═══ Supplied data
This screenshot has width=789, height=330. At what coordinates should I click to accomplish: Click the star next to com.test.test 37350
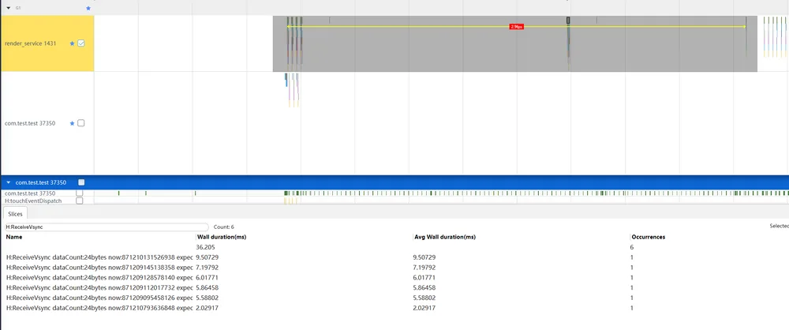pyautogui.click(x=72, y=123)

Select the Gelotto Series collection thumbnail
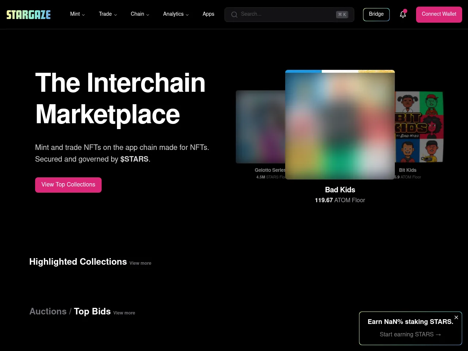(x=260, y=127)
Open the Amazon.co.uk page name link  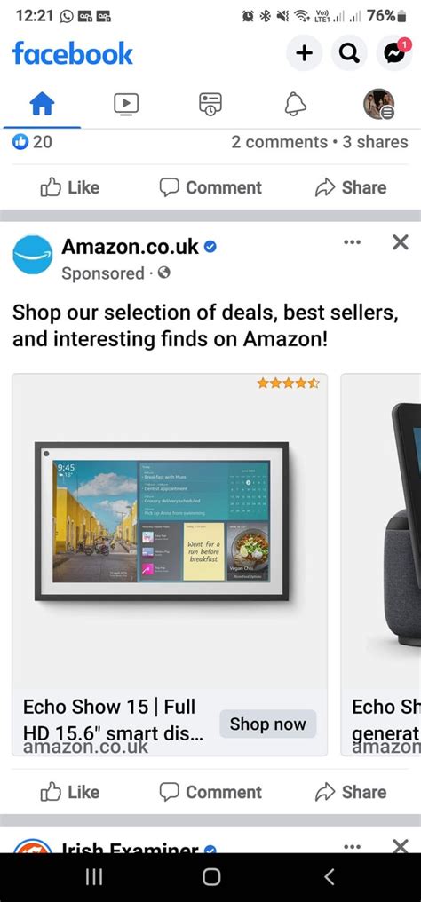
══════
Transcribe each line above verbatim, with the pictures left out.

» **Response to the exercise**:
This screenshot has width=789, height=330. At what coordinates should I click to accomplish: Click the star next to com.test.test 37350
pyautogui.click(x=72, y=123)

Select the Gelotto Series collection thumbnail
(x=260, y=127)
Open the Amazon.co.uk page name link  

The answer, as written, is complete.